Here, the link prediction task is taken as an example to show the evaluation index of knowledge graph representing learning. For a given triplet (h, R,t), we can replace the head entity or tail entity with all entities in the graph to form a set. Then the evaluation task is to obtain the ranking of positive samples after scoring the model. There are three evaluation indexes: Mean Rank (MR), mean Rank (MRR) and Hit@K. The three indicators are evaluated with different emphases. MR is greatly affected by outliers, MRR pays more attention to accuracy, Hit@K pays more attention to recall rate.

Key directions: Knowledge representation learning and AutoML

The knowledge graph shows that learning consists of five key modules. First, we need to define a scoring function to model the problem; Then, since the graph only contains positive samples, the design of negative samples is also critical. So once we have positive and negative samples we need to define a loss function; At the same time, in order to avoid model overfitting, we need to design regularization terms; Finally, we optimize the whole model for the loss function and regularization term.

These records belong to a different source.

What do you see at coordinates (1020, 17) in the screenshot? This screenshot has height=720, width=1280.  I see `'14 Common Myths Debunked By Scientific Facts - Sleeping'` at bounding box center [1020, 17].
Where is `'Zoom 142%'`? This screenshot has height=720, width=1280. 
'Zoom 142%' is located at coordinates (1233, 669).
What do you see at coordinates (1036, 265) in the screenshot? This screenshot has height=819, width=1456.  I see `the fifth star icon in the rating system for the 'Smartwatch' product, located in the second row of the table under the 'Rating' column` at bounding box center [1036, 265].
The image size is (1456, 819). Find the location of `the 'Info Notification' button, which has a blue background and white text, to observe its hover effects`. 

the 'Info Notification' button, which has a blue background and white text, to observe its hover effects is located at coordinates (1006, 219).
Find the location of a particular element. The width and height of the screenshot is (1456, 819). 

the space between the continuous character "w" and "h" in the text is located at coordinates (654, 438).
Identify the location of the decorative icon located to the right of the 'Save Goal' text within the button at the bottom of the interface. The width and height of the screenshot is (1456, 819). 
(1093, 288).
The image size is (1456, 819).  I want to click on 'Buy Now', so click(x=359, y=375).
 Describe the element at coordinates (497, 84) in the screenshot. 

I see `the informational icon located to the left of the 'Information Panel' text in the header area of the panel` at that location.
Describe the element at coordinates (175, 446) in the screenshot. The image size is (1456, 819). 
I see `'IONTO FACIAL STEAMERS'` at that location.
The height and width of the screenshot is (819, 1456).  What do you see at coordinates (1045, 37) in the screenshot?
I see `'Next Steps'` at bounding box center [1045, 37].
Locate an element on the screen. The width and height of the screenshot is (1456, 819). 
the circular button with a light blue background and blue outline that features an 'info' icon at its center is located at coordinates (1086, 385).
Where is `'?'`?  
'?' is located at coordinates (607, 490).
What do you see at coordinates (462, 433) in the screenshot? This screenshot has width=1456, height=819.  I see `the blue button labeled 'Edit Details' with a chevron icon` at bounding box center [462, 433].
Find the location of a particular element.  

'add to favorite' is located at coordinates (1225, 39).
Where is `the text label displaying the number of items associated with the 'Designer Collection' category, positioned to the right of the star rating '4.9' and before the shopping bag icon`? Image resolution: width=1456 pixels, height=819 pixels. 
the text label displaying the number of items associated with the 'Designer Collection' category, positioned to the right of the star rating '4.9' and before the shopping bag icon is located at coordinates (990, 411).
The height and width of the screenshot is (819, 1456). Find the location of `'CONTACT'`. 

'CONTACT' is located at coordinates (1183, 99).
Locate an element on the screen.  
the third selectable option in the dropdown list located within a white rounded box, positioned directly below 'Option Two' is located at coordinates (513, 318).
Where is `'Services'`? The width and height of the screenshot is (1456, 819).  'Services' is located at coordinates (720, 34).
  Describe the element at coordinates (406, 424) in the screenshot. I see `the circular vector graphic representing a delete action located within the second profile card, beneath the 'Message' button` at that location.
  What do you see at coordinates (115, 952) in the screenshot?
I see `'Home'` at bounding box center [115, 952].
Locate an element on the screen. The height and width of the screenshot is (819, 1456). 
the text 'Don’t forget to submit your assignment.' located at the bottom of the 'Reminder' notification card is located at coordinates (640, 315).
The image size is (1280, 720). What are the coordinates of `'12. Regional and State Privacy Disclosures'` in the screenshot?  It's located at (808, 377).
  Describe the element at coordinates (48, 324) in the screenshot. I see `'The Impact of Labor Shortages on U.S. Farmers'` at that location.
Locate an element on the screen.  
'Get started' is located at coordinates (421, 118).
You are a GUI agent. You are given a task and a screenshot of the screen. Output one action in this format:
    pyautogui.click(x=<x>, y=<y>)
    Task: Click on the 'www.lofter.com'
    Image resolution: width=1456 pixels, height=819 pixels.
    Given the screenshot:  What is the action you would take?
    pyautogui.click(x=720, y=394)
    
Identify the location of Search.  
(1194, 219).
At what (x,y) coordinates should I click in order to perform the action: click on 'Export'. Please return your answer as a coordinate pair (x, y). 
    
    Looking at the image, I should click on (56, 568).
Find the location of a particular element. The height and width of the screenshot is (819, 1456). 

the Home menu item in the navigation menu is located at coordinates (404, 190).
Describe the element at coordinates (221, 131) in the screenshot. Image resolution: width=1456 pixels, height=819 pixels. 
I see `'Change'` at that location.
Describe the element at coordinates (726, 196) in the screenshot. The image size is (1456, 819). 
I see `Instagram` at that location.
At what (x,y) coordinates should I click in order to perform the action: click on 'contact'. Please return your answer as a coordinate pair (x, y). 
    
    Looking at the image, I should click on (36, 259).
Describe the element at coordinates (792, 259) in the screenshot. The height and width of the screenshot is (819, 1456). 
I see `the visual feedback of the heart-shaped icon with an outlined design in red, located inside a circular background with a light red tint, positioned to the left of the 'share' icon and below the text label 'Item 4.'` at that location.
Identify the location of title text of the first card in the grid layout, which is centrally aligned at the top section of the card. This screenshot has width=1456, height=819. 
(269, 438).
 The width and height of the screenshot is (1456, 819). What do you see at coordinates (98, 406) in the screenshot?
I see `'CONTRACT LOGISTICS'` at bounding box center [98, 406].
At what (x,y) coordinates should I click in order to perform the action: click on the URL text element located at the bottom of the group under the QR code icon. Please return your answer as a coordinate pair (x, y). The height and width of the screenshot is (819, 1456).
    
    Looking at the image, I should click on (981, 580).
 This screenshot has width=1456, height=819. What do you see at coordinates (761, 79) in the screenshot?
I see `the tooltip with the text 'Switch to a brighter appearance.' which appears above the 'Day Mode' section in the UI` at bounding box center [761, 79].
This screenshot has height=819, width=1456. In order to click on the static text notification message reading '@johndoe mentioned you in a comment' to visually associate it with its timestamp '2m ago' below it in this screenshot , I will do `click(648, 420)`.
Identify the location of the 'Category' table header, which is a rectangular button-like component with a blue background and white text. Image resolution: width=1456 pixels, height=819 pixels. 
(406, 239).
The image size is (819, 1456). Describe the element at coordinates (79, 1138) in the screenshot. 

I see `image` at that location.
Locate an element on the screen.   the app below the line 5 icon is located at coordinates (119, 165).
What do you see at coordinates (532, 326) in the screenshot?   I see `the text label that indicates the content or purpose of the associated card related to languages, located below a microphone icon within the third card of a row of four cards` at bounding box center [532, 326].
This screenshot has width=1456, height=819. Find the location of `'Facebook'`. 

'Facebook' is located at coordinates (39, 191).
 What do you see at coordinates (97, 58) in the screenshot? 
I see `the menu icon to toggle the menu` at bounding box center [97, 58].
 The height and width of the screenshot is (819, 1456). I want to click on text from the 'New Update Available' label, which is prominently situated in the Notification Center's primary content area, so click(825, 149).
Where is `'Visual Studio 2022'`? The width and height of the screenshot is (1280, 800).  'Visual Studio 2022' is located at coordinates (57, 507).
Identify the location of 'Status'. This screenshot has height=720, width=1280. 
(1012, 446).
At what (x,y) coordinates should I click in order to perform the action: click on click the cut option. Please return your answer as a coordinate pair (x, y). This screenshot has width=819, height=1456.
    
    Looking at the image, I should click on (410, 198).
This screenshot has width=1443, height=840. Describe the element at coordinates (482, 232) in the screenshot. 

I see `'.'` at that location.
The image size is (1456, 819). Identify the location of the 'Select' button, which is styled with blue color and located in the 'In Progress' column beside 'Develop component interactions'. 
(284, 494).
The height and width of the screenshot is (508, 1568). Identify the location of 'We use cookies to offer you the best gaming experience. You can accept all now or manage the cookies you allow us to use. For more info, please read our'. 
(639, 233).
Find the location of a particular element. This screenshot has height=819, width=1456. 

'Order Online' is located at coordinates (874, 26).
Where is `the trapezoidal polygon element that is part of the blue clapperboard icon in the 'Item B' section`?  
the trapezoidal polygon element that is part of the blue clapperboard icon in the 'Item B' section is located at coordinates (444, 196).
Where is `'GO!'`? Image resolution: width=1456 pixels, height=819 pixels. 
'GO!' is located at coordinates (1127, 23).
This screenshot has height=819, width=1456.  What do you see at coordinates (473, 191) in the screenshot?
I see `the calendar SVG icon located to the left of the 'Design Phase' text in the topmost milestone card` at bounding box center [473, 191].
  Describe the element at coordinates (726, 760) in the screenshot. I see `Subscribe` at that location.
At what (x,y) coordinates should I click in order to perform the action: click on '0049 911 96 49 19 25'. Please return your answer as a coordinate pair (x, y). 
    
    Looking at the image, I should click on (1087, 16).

Given a series of triples, we need to score them. There are three types of modeling methods: based on triples, scoring them directly; Based on the path, we need to find the connection path between the head entity and the tail entity, and deduce through a series of paths found. Based on the subgraph, we need to extract the subgraph containing the head and tail entities in the graph, and then deduce according to the information of the subgraph.

The basic approach of negative sampling is that for a given positive sample (h, R,t), we randomly replace the head or tail entity with another entity in the graph, and this new triplet does not exist in the graph.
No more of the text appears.